“L’unica soluzione è questa: ricalendarizzare le attività della nostra quotidianità, spostando verso gli orari di morbida parte delle attività dei grandi attrattori di traffico. Non solo le scuole ma anche, dove possibile, le attività economiche”. Secondo Gabriele Grea, docente di Economia della mobilità urbana alla Bocconi di Milano, è questa l’unica strada da intraprendere per affrontare il problema dei trasporti nel momento in cui i contagi da Covid-19 sono iniziati a salire. “Non ci si può aspettare che l’offerta di trasporto pubblico sia in grado di adeguarsi a un aumento dei flussi combinato con regole di distanziamento che prevedano passeggeri a un metro l’uno dall’altro. E mettere più mezzi in strada comporta oltre un certo limite problemi riorganizzativi complessi e di risorse limitate”.

Vedendo certe immagini di mezzi affollati, sembra però che le aziende di trasporto pubblico locale si siano fatte trovare impreparate.
È una percezione almeno in parte distorta. L’industria del trasporto pubblico locale è caratterizzata da una inelasticità intrinseca al sistema. Le aziende hanno riserve di mezzi per gestire delle fluttuazioni naturali legate per esempio a eventi straordinari o guasti. Queste riserve, per una questione di efficienza del sistema, sono tarate su modelli storici o predittivi di tipo statistico. Raddoppiare le corse negli orari di punta vorrebbe dire quasi raddoppiare il parco mezzi, senza contare il personale di guida. Ma nessuna azienda poteva prevedere né permettersi una immobilizzazione di risorse di questa portata, da utilizzare in caso di pandemia.

Però si possono aggiungere autobus per un tempo limitato, magari noleggiando quelli turistici al momento non utilizzati.
Sicuramente bisogna ricorrere a tutte le risorse disponibili, e questo va bene per alcune tipologie di servizi come ad esempio quelli scolastici dedicati. Ma al di là delle modalità con cui si reperiscono i veicoli, è significativo l’aspetto del coordinamento. Bisogna cioè capire come metterli sulla strada e organizzare i turni. All’interno dei contratti di servizio c’è spazio per variazioni nelle situazioni di emergenza, qui però non si tratta della necessità di un adattamento in termini di variazione di chilometri offerti su determinate tratte, ma di una revisione profonda dei servizi e conseguentemente di tutte le partite economiche che stanno dietro.

Di risorse dunque.
Le aziende hanno problematiche significative dal punto di vista della sostenibilità economica e finanziaria. Sono in affanno dopo aver garantito nei mesi scorsi i servizi a fronte di un calo della domanda superiore al 50%, a cui è corrisposto un calo delle entrate da vendita dei biglietti. È inoltre difficile pianificare un’espansione del servizio nel momento in cui si comincia a parlare di un nuovo possibile lockdown che la rimetterebbe in discussione.
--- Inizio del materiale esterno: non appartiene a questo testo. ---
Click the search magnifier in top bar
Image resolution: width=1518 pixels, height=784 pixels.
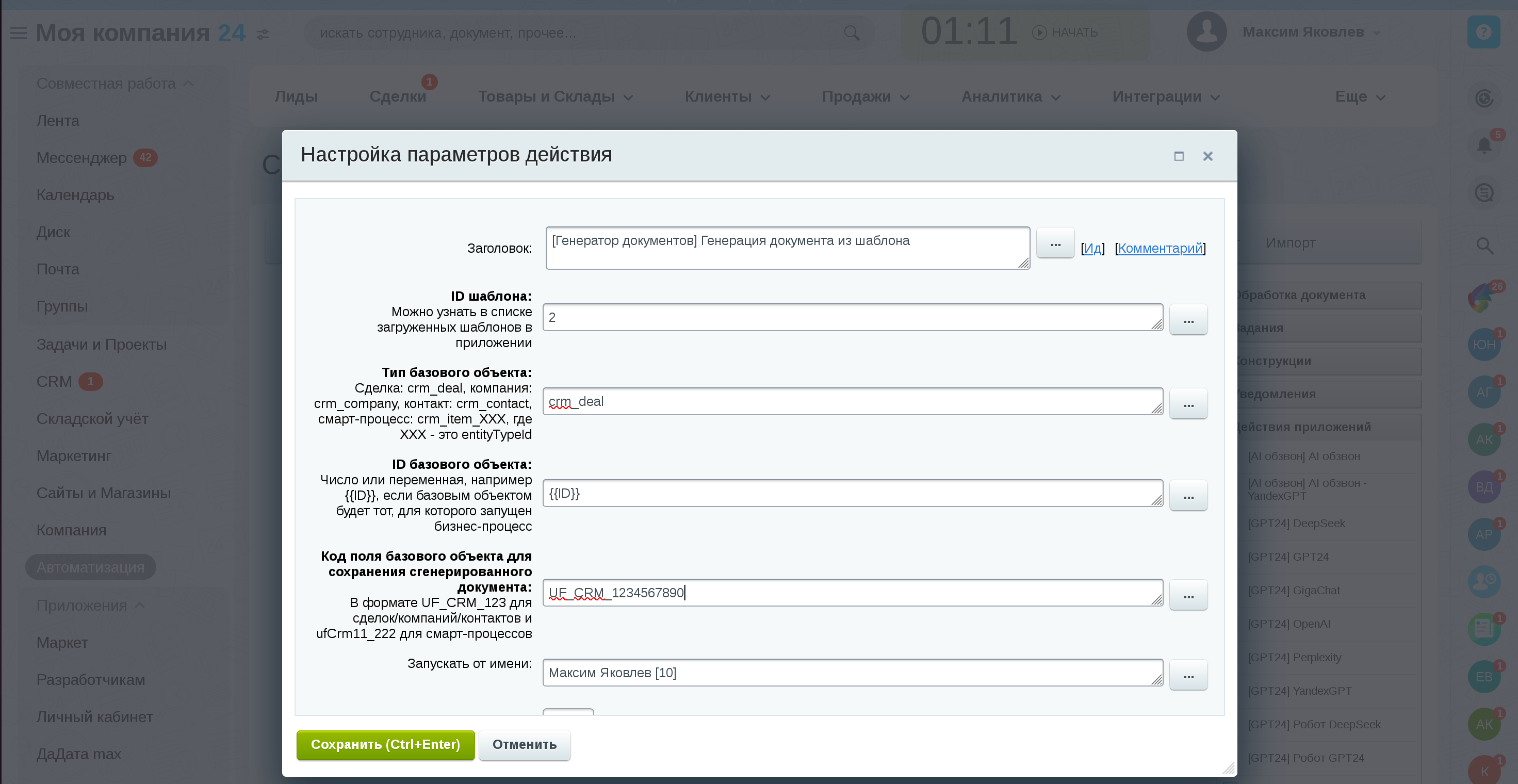click(x=851, y=33)

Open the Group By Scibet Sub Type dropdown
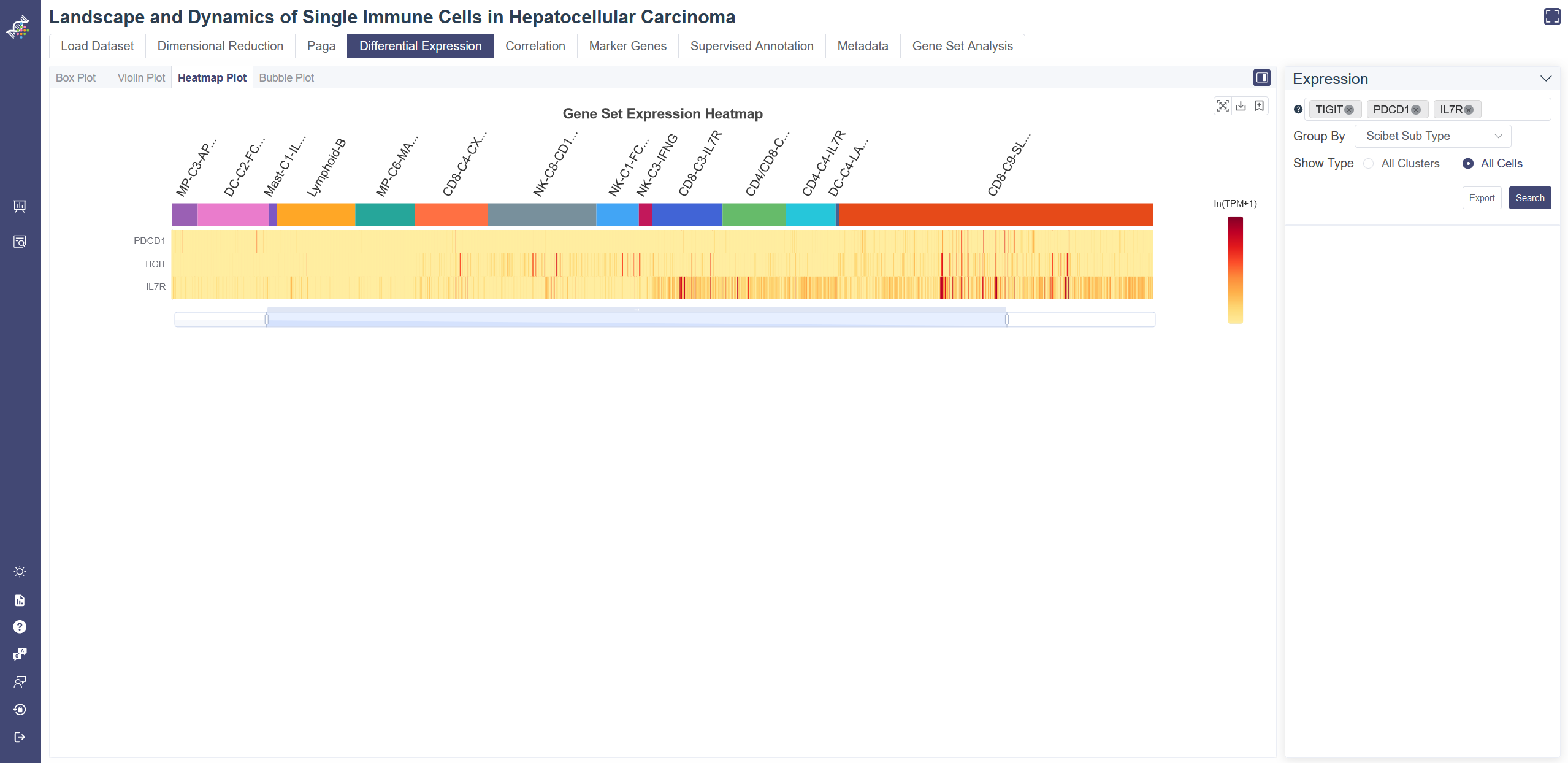[x=1432, y=136]
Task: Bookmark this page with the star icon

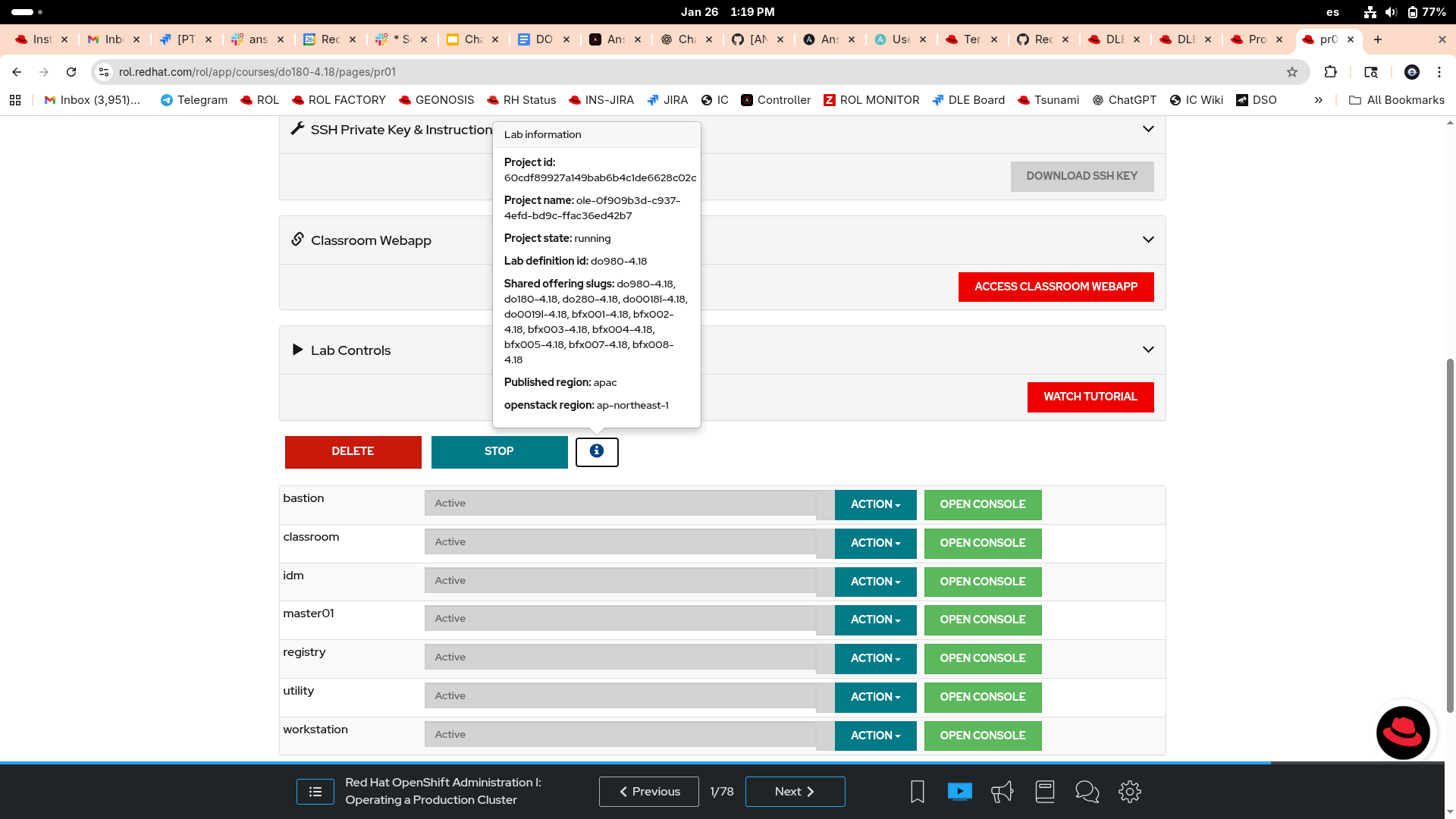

Qual è allora la soluzione?
Non dare per scontato che dobbiamo essere tutti per strada e dobbiamo tutti andare a scuola o al lavoro alla stessa ora. Nella speranza che non ci fosse una seconda ondata, sinora si è sottovalutata l’opportunità di riorientare una serie di attività verso gli orari di morbida, cercando di trovare una nuova distribuzione dei tempi della città da concordare con i principali attrattori di traffico, cioè scuole e attività economiche. Già a marzo e aprile si era parlato di aprire una riflessione sui tempi della città, è un discorso complesso che richiede una pianificazione che va al di là della gestione dell’emergenza. La domanda di trasporti si deve distribuire in modo più omogeneo lungo la giornata e di conseguenza l’offerta deve essere in grado di rispondere per un periodo più esteso, il che comporta, per chi fornisce il trasporto pubblico, la necessità di riorganizzare il servizio e i turni del personale.

Le aziende di trasporto fanno notare che la capienza massima degli autobus è calcolata su sei passeggeri al metro quadro. Il limite dell’80% confermato in questi giorni dal ministero dei Trasporti significa quasi cinque persone al metro quadro, cioè autobus pieni di gente. Non andrebbe riconsiderato tale limite?
Dobbiamo sfatare il mito del momento di mobilità come momento di maggiore pericolosità per i contagi. Ci sono studi, per esempio sulla metropolitana di Londra e sull’areazione dei veicoli, secondo cui non c’è una grande correlazione tra contagi e utilizzo dei mezzi di trasporto pubblico. Sono studi robusti. Poi è chiaro che sono legati a contesti in cui vengono rispettati i protocolli. Le cose cambiano se la gente è ammassata, non mette la mascherina e sta sull’autobus più di 40 minuti. Ma questa non dovrebbe essere la norma.